begin

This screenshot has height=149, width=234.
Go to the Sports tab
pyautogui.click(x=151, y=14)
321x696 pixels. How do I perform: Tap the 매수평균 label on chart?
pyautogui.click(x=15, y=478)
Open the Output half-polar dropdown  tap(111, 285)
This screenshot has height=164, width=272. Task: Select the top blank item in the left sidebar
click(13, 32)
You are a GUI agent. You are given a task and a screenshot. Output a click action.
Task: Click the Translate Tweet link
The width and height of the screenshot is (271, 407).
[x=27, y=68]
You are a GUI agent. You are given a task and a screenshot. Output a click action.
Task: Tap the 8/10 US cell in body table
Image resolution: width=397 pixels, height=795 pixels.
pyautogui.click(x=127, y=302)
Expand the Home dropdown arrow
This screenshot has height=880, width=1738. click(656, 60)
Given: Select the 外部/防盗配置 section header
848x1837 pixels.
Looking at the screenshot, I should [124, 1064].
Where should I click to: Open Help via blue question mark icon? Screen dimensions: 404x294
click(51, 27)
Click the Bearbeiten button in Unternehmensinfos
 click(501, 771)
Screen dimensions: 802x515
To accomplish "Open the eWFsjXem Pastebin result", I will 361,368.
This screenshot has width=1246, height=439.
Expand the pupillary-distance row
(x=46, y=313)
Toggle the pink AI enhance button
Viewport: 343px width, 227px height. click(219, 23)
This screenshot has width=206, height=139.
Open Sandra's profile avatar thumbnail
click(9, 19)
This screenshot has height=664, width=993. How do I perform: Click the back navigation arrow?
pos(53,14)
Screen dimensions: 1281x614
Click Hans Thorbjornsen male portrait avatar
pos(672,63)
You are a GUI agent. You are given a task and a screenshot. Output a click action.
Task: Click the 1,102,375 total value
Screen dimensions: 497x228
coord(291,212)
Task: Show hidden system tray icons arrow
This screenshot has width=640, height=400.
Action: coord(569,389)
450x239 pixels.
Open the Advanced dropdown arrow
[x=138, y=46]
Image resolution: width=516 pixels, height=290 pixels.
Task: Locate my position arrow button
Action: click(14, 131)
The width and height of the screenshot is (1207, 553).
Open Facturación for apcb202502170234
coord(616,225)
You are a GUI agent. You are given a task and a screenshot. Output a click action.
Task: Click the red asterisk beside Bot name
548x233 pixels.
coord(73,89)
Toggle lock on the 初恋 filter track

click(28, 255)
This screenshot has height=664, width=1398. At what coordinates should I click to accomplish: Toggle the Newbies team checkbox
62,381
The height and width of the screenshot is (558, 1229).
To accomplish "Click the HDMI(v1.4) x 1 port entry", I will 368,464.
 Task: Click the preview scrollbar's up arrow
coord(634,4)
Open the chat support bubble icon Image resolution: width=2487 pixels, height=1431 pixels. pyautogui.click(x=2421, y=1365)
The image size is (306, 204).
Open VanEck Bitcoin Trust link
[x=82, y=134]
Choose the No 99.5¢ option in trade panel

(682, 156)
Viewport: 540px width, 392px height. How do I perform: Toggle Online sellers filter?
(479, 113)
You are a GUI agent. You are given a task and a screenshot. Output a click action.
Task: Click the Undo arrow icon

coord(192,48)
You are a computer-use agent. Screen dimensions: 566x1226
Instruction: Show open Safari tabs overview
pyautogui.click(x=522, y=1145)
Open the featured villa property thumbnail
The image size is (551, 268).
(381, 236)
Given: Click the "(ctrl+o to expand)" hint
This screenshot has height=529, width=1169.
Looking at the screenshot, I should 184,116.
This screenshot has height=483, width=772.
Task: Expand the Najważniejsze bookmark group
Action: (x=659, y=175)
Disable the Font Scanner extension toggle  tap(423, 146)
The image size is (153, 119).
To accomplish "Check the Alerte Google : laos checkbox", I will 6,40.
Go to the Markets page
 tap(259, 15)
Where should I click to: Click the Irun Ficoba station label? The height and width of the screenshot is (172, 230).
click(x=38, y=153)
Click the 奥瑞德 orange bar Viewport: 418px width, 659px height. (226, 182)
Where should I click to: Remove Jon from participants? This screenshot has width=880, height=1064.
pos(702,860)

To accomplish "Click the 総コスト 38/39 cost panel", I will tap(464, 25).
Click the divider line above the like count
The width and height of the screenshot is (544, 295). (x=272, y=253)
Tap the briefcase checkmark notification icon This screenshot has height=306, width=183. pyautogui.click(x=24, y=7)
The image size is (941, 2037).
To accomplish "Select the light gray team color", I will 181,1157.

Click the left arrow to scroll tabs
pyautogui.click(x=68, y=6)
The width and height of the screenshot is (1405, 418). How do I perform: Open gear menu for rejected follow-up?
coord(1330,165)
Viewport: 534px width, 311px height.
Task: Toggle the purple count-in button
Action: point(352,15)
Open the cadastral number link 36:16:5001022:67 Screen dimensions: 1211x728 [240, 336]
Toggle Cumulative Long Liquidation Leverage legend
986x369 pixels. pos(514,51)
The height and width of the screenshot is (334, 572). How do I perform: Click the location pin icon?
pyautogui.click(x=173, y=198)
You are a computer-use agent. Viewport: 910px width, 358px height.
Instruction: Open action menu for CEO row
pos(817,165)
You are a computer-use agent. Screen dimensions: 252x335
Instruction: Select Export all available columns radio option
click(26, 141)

end

## Goal
Copy all of the lines above word for word.

## Correct output
This screenshot has height=149, width=234.
Go to the Sports tab
pyautogui.click(x=151, y=14)
321x696 pixels. How do I perform: Tap the 매수평균 label on chart?
pyautogui.click(x=15, y=478)
Open the Output half-polar dropdown  tap(111, 285)
This screenshot has height=164, width=272. Task: Select the top blank item in the left sidebar
click(13, 32)
You are a GUI agent. You are given a task and a screenshot. Output a click action.
Task: Click the Translate Tweet link
The width and height of the screenshot is (271, 407).
[x=27, y=68]
You are a GUI agent. You are given a task and a screenshot. Output a click action.
Task: Tap the 8/10 US cell in body table
Image resolution: width=397 pixels, height=795 pixels.
pyautogui.click(x=127, y=302)
Expand the Home dropdown arrow
This screenshot has height=880, width=1738. click(656, 60)
Given: Select the 外部/防盗配置 section header
848x1837 pixels.
Looking at the screenshot, I should [124, 1064].
Where should I click to: Open Help via blue question mark icon? Screen dimensions: 404x294
click(51, 27)
Click the Bearbeiten button in Unternehmensinfos
 click(501, 771)
Screen dimensions: 802x515
To accomplish "Open the eWFsjXem Pastebin result", I will 361,368.
This screenshot has width=1246, height=439.
Expand the pupillary-distance row
(x=46, y=313)
Toggle the pink AI enhance button
Viewport: 343px width, 227px height. click(219, 23)
This screenshot has width=206, height=139.
Open Sandra's profile avatar thumbnail
click(9, 19)
This screenshot has height=664, width=993. How do I perform: Click the back navigation arrow?
pos(53,14)
Screen dimensions: 1281x614
Click Hans Thorbjornsen male portrait avatar
pos(672,63)
You are a GUI agent. You are given a task and a screenshot. Output a click action.
Task: Click the 1,102,375 total value
Screen dimensions: 497x228
coord(291,212)
Task: Show hidden system tray icons arrow
This screenshot has width=640, height=400.
Action: coord(569,389)
450x239 pixels.
Open the Advanced dropdown arrow
[x=138, y=46]
Image resolution: width=516 pixels, height=290 pixels.
Task: Locate my position arrow button
Action: click(14, 131)
The width and height of the screenshot is (1207, 553).
Open Facturación for apcb202502170234
coord(616,225)
You are a GUI agent. You are given a task and a screenshot. Output a click action.
Task: Click the red asterisk beside Bot name
548x233 pixels.
coord(73,89)
Toggle lock on the 初恋 filter track

click(28, 255)
This screenshot has height=664, width=1398. At what coordinates should I click to accomplish: Toggle the Newbies team checkbox
62,381
The height and width of the screenshot is (558, 1229).
To accomplish "Click the HDMI(v1.4) x 1 port entry", I will 368,464.
 Task: Click the preview scrollbar's up arrow
coord(634,4)
Open the chat support bubble icon Image resolution: width=2487 pixels, height=1431 pixels. pyautogui.click(x=2421, y=1365)
The image size is (306, 204).
Open VanEck Bitcoin Trust link
[x=82, y=134]
Choose the No 99.5¢ option in trade panel

(682, 156)
Viewport: 540px width, 392px height. How do I perform: Toggle Online sellers filter?
(479, 113)
You are a GUI agent. You are given a task and a screenshot. Output a click action.
Task: Click the Undo arrow icon

coord(192,48)
You are a computer-use agent. Screen dimensions: 566x1226
Instruction: Show open Safari tabs overview
pyautogui.click(x=522, y=1145)
Open the featured villa property thumbnail
The image size is (551, 268).
(381, 236)
Given: Click the "(ctrl+o to expand)" hint
This screenshot has height=529, width=1169.
Looking at the screenshot, I should 184,116.
This screenshot has height=483, width=772.
Task: Expand the Najważniejsze bookmark group
Action: (x=659, y=175)
Disable the Font Scanner extension toggle  tap(423, 146)
The image size is (153, 119).
To accomplish "Check the Alerte Google : laos checkbox", I will 6,40.
Go to the Markets page
 tap(259, 15)
Where should I click to: Click the Irun Ficoba station label? The height and width of the screenshot is (172, 230).
click(x=38, y=153)
Click the 奥瑞德 orange bar Viewport: 418px width, 659px height. (226, 182)
Where should I click to: Remove Jon from participants? This screenshot has width=880, height=1064.
pos(702,860)

To accomplish "Click the 総コスト 38/39 cost panel", I will tap(464, 25).
Click the divider line above the like count
The width and height of the screenshot is (544, 295). (x=272, y=253)
Tap the briefcase checkmark notification icon This screenshot has height=306, width=183. pyautogui.click(x=24, y=7)
The image size is (941, 2037).
To accomplish "Select the light gray team color", I will 181,1157.

Click the left arrow to scroll tabs
pyautogui.click(x=68, y=6)
The width and height of the screenshot is (1405, 418). How do I perform: Open gear menu for rejected follow-up?
coord(1330,165)
Viewport: 534px width, 311px height.
Task: Toggle the purple count-in button
Action: point(352,15)
Open the cadastral number link 36:16:5001022:67 Screen dimensions: 1211x728 [240, 336]
Toggle Cumulative Long Liquidation Leverage legend
986x369 pixels. pos(514,51)
The height and width of the screenshot is (334, 572). How do I perform: Click the location pin icon?
pyautogui.click(x=173, y=198)
You are a computer-use agent. Viewport: 910px width, 358px height.
Instruction: Open action menu for CEO row
pos(817,165)
You are a computer-use agent. Screen dimensions: 252x335
Instruction: Select Export all available columns radio option
click(26, 141)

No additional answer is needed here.